Go through the rest of the Old Testament, however, and you’ll find that God taught the people of Israel many ways to confess their sins and make amends with sacrifices, sin offerings, and burnt offerings. It was hard work, expensive and bloody. A penitent had to buy his own animal, bring it to the altar, and slaughter it himself. But he could walk away with a certain peace of mind, having made his confession and completed the penance that God required.

The human need for confession didn’t vanish with the coming of Jesus. But now it’s fulfilled in a neater, easier, and more powerful way. Jesus responded to it perfectly by establishing a ministry and a sacrament of penance in the Church.

There are many ways of looking at confession, and all of them are valid. You can look at it as a courtroom with a divine judge. You can look at it as an accounting of debts. I think it’s most helpful to look at it as healing as health care. Confession does for our souls what doctors, dieticians, physical therapists, and pharmacists do for our bodies.

Think about all we do to keep our bodies in working order. We go for regular checkups with a primary-care physician, a dentist, an eye doctor. And no one has to remind us to brush our teeth, take a shower, and pop the pills for whatever ails us. All this is good for us, and it’s good for everyone around us, too. No one wants to work beside us if we decide to stop showering.

Well, if we spend so much effort on the care of our bodies, shouldn’t we be spending more time on our souls? After all, our bodies will pass away soon enough, but our souls will live on forever.

What’s more, our decisions about our spiritual health and hygiene will have a tremendous effect on the people around us. Nothing serves family life and workplace dynamics so well as a clean soul and the advice of a good confessor. On the other hand, nothing hurts our relationships and our mental health so much as the burden of sin and guilt. Confession is free health care, and free like insurance as well! Christ is the divine physician; and, unlike human physicians, He can guarantee us a cure every time. In fact, He can guarantee us immortality. Any doctor who could do all that would have long lines stretching from his office door. The thing that will make confession less intimidating is a stronger faith in Jesus Christ and what He can do for us.

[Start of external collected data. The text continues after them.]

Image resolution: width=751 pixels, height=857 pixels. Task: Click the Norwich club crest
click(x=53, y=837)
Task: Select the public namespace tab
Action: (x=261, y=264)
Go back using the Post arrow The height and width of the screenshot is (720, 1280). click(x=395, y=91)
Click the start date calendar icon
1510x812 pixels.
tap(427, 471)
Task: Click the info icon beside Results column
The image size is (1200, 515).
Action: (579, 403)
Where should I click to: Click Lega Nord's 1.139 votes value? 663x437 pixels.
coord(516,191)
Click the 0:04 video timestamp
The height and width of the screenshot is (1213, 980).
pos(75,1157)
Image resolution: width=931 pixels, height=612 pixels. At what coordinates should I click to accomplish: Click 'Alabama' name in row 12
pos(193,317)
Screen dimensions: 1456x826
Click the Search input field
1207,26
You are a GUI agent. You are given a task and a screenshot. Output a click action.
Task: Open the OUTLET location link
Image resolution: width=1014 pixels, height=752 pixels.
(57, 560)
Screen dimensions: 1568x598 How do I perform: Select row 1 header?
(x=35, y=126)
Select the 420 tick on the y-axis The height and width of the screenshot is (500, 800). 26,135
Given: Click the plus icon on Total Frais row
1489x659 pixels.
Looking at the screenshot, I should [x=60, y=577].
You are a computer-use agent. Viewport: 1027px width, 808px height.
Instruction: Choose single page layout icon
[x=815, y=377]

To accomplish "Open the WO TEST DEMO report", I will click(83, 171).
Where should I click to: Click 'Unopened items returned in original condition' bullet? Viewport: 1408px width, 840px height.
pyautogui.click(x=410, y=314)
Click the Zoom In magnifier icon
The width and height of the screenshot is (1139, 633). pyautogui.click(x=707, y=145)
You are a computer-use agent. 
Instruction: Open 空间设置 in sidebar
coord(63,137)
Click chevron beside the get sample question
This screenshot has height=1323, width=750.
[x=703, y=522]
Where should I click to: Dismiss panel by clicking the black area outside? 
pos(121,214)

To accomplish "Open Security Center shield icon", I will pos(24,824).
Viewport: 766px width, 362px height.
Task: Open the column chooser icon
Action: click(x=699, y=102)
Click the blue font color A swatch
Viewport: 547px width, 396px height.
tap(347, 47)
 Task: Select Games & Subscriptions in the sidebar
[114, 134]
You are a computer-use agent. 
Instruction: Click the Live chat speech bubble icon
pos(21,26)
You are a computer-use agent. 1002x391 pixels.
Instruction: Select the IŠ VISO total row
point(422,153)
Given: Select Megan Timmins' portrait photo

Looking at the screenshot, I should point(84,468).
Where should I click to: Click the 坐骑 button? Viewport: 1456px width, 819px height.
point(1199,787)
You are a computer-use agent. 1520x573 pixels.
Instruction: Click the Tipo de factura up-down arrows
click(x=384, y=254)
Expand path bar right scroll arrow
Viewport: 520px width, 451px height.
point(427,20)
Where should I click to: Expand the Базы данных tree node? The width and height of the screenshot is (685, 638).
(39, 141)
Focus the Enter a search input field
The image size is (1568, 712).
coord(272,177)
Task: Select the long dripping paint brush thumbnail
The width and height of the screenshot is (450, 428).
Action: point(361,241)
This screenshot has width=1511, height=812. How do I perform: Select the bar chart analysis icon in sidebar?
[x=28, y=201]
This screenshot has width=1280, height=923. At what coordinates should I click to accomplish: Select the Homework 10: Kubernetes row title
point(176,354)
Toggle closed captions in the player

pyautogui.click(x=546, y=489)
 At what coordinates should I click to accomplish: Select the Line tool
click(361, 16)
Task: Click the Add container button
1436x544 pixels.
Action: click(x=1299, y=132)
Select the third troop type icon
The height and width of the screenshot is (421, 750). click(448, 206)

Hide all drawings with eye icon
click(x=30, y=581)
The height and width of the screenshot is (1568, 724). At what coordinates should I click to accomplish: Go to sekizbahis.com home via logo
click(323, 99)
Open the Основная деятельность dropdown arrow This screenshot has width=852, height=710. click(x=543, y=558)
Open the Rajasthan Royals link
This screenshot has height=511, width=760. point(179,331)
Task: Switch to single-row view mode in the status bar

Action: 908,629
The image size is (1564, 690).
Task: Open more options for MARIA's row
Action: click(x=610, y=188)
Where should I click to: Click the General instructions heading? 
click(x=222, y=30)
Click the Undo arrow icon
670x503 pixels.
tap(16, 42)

When your body’s hurting, you need to see a doctor. You might not want to see a doctor. You might not find doctor visits particularly pleasant. Maybe you even have a deep-seated fear of doctors’ offices. But nothing else will do to set your broken limb, purge your body of a bug, or close up your bleeding wound. It won’t help you to visit your accountant or your auto mechanic….

Confession should always be individual, auricular that is, spoken and specific. The Church approves communal penance services but clearly states that they should lead the individual believer to an individual confession. Even if you receive general absolution on the battlefield, you’re supposed to get yourself to a priest as soon as you can when the bullets stop flying.

Not long ago, it was customary for devout Catholics to go to confession every week. The lines on Saturday were very long. The saints have recommended that we go at least once a month.

Why has the practice dwindled in recent years, with some parishes offering the sacrament “by appointment only?” Recent popes have attributed this decline to a loss of the sense of sin. I think that’s true. Our is a no-fault culture. We have no-fault auto coverage and no-fault divorce. We’ve convinced ourselves that “I’m okay, you’re okay,” no matter what choices we make in life.

Yet the fact is that we’re not okay, because we all sin, and we all suffer from our own sins and the sins of others. Thus, we’re out of sync with the God who made us and we’re out of sync with the world He made for us. Yes, God loves us just the way we are, but He loves us too much to keep us that way. We need to experience His forgiveness so that we can heal, and grow, and then practice forgiveness ourselves.

We need to recover a healthy sense of sin, so that we can recover spiritual health.